• **Written request**
Write out the entries below exactly as they appear, starting at the line that contains "Given: Click the Future Trends icon" and ending at the line that contains "Looking at the screenshot, I should [x=432, y=972].", with both of those lines included.

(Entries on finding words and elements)
* * * * *
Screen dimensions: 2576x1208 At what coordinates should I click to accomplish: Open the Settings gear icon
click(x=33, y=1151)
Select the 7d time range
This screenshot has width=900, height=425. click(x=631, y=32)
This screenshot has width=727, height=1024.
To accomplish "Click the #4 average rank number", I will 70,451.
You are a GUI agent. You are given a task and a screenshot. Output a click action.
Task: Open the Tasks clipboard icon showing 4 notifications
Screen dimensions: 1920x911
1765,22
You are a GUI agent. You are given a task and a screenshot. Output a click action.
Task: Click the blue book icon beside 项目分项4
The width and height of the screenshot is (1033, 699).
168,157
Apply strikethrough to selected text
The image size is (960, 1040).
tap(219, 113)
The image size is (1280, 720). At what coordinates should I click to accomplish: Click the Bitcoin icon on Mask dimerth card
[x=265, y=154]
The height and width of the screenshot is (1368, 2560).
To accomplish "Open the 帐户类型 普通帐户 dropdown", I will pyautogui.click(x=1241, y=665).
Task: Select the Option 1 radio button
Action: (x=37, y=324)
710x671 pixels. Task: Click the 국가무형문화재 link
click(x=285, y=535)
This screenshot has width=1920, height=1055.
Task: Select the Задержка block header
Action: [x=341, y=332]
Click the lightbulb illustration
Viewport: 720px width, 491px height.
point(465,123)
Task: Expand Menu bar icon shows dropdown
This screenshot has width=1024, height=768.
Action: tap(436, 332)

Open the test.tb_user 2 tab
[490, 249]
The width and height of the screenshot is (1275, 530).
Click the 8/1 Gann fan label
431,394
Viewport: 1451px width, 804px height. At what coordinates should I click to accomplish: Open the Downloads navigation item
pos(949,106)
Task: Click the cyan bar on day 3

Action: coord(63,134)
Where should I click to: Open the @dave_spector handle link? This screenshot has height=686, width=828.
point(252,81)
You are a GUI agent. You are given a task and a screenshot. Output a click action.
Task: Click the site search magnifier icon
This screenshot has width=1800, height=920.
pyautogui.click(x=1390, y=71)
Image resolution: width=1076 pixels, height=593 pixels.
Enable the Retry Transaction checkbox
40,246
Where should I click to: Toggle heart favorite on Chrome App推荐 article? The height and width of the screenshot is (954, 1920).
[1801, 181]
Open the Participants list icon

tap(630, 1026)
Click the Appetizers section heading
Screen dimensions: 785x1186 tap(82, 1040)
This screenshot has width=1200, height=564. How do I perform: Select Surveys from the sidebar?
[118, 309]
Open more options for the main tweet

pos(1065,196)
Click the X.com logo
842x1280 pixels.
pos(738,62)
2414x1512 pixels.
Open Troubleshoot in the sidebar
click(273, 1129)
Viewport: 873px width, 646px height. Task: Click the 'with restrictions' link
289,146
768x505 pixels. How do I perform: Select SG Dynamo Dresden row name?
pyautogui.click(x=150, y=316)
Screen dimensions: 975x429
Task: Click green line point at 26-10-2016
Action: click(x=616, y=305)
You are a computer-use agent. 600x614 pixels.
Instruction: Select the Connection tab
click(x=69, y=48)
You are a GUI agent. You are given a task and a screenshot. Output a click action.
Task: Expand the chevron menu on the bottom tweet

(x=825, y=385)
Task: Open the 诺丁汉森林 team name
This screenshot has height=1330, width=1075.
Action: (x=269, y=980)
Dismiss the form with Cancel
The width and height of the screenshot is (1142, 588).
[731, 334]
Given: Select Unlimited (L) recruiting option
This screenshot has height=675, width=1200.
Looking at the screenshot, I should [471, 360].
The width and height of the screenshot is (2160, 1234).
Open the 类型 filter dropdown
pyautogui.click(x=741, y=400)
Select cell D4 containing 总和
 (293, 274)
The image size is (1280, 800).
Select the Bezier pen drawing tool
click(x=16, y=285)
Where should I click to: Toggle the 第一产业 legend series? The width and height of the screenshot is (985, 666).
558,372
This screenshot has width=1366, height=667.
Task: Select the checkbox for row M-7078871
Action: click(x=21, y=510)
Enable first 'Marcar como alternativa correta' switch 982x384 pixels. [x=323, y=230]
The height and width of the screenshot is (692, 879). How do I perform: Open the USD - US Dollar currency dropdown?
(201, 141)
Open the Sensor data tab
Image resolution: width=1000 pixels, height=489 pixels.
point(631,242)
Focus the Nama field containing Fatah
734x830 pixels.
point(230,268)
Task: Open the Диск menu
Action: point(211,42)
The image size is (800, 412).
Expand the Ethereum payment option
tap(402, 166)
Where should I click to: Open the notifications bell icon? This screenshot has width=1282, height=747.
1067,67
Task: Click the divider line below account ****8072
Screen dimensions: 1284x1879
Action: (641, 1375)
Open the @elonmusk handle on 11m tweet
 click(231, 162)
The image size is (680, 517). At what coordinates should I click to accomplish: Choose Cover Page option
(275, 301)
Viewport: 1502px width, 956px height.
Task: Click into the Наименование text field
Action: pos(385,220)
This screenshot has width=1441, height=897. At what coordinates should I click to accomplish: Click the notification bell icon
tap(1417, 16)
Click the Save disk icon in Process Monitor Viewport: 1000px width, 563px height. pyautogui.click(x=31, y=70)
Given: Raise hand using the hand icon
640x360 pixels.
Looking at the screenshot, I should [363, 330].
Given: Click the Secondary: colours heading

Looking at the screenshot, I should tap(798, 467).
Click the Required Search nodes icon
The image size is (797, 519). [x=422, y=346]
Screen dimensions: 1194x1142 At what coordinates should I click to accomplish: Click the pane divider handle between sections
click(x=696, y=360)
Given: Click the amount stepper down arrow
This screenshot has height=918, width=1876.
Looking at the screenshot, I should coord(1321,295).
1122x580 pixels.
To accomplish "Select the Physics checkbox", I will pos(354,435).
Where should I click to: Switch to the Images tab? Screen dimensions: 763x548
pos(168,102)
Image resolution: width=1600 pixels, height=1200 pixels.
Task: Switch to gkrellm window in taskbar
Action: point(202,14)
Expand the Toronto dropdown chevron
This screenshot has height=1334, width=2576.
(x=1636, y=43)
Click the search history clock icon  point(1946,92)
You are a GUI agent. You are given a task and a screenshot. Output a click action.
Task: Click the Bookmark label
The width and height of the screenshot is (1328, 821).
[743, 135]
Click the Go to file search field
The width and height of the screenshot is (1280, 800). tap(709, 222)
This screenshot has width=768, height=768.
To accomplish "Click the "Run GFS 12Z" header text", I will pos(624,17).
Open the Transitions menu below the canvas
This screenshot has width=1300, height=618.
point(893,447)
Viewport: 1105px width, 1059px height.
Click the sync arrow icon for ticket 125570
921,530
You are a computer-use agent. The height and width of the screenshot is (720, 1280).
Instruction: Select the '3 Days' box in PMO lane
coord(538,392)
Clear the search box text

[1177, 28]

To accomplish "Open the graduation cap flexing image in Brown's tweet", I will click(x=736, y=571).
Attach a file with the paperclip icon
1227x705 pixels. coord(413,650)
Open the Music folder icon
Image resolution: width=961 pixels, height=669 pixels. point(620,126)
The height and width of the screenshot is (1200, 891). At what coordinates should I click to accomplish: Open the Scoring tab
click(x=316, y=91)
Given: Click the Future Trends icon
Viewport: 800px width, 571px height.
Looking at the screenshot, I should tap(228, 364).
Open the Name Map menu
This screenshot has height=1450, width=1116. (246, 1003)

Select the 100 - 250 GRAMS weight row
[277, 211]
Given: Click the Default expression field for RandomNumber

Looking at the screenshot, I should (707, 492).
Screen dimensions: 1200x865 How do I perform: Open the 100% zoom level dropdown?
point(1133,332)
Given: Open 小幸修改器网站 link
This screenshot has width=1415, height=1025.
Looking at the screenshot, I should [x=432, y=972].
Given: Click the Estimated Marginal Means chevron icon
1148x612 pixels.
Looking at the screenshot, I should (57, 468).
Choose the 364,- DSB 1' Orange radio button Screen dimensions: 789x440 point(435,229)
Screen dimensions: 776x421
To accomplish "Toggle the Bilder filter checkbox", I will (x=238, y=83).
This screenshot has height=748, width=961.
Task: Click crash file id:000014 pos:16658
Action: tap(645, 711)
* * * * *
• **Result for this task**
Given: Click the Future Trends icon
Viewport: 800px width, 571px height.
Looking at the screenshot, I should tap(228, 364).
Open the Name Map menu
This screenshot has height=1450, width=1116. (246, 1003)

Select the 100 - 250 GRAMS weight row
[277, 211]
Given: Click the Default expression field for RandomNumber

Looking at the screenshot, I should (707, 492).
Screen dimensions: 1200x865 How do I perform: Open the 100% zoom level dropdown?
point(1133,332)
Given: Open 小幸修改器网站 link
This screenshot has width=1415, height=1025.
Looking at the screenshot, I should [x=432, y=972].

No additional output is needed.